SoylentNews is people

SoylentNews is powered by your submissions, so send in your scoop. Only 19 submissions in the queue.
posted by Fnord666 on Friday July 26 2019, @06:07AM   Printer-friendly
from the have-you-tried-turning-it-off-and-back-on-again? dept.

Submitted via IRC for Bytram

Airbus A350 software bug forces airlines to turn planes off and on every 149 hours

Some models of Airbus A350 airliners still need to be hard rebooted after exactly 149 hours, despite warnings from the EU Aviation Safety Agency (EASA) first issued two years ago.

In a mandatory airworthiness directive (AD) reissued earlier this week, EASA urged operators to turn their A350s off and on again to prevent "partial or total loss of some avionics systems or functions".

The revised AD, effective from tomorrow (26 July), exempts only those new A350-941s which have had modified software pre-loaded on the production line. For all other A350-941s, operators need to completely power the airliner down before it reaches 149 hours of continuous power-on time.

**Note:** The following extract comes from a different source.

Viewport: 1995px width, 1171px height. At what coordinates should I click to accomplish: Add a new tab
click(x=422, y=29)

Concerningly, the original 2017 AD was brought about by "in-service events where a loss of communication occurred between some avionics systems and avionics network" (sic). The impact of the failures ranged from "redundancy loss" to "complete loss on a specific function hosted on common remote data concentrator and core processing input/output modules".

In layman's English, this means that prior to 2017, at least some A350s flying passengers were suffering unexplained failures of potentially flight-critical digital systems.

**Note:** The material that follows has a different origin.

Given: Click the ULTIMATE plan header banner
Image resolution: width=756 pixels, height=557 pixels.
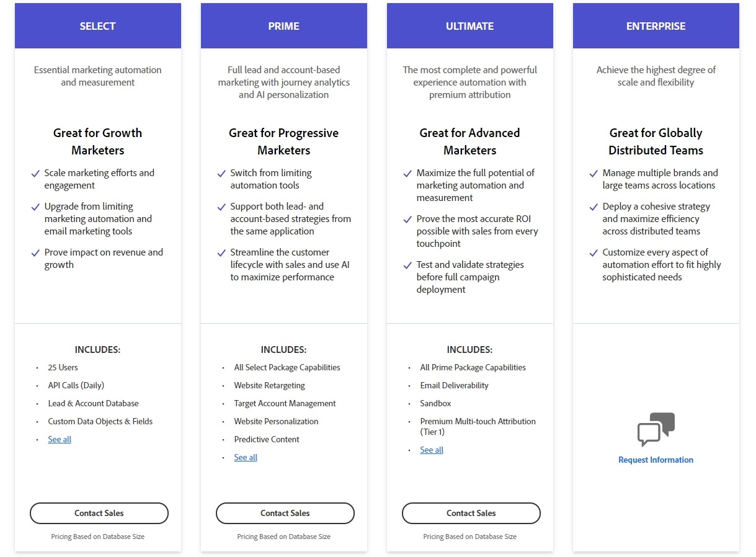Looking at the screenshot, I should 469,26.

Not a power of two. I wonder why 149 hours?


Original Submission

 
This discussion has been archived. No new comments can be posted.
Display Options Threshold/Breakthrough Mark All as Read Mark All as Unread
The Fine Print: The following comments are owned by whoever posted them. We are not responsible for them in any way.
  • (Score: 2) by sshelton76 on Friday July 26 2019, @11:08AM (3 children)

    by sshelton76 (7978) on Friday July 26 2019, @11:08AM (#871414)

    It's like 3 AM when I posted, the math isn't going to be exact and doesn't need to be. It's just something I encountered once and seemed relevant. 140 to 160 hour reboot cycle it's going to be milliseconds accumulating in an int somewhere. The rest is how I know that :)

    Starting Score:    1  point
    Karma-Bonus Modifier   +1  

    Total Score:   2  
  • (Score: 3, Informative) by coolgopher on Friday July 26 2019, @01:07PM (2 children)

    by coolgopher (1157) on Friday July 26 2019, @01:07PM (#871434)

    Not ragging on you, I just got curious about the number discrepancy and when I looked at it an 8kHz multiplier fell out of it. Which, on top of milliseconds of course makes it an 8MHz clock, which is rather common for middle-of-the-range mcus. Seems eminently plausible to me.

    Pretty sure anyone who has done any serious amount of work on embedded systems has had to fix up somebody else's timer/counter code that didn't handle wrap around correctly. And their own. Though I had certainly expected better from the avionics industry.

    • (Score: 0) by Anonymous Coward on Friday July 26 2019, @09:50PM

      by Anonymous Coward on Friday July 26 2019, @09:50PM (#871633)

      Ok. That makes more sense. I was thinking of a tick rate of one per some standard or base 10 unit of time. Any other rate didn't occur to me. But yes 2^32 events divided by 8000 events per second is equal to 149 hours, 7 minutes, 50 seconds, and 114/125ths (7296 events).

      Given that, the explanation given makes sense, something counts up somewhere and then divides by zero after rolling over. Although I could have sworn C had a way to detect overflows (or maybe C++ or C#? Don't know, am a mostly-Python guy), I always do a check on ctypes to make sure that the greater than or less than relationship I'm expecting holds. The same holds with the languages I know that do check that anyway. So, I can't believe they would miss something so obvious; but, then again, I've seen people cause all sorts of problems by not understanding the basics (/ returns a float, // returns floored integer, but the code uses both (usually verbatim copies from the internet)).

    • (Score: 2) by sshelton76 on Saturday July 27 2019, @03:19AM

      by sshelton76 (7978) on Saturday July 27 2019, @03:19AM (#871740)

      This is exactly correct.

      I should also state that these are distinct hardware components.
      There was an ambient light sensor attached to a box that sampled the sensor and turned it into data for the bus.
      Then there was the receiving end which fetched data off the bus and took action to adjust the brightness and contrast of the sign.

      The fetch rate of the receiver was once per ms. The receiver had the divide by zero error.
      The transmitter had the rollover issue.

      So by the time anyone thought to read data off the bus, we would just see a continuously incrementing (or decrementing) counter value being broadcast and literally no one suspected the receiver wasn't prepared to handle a roll over.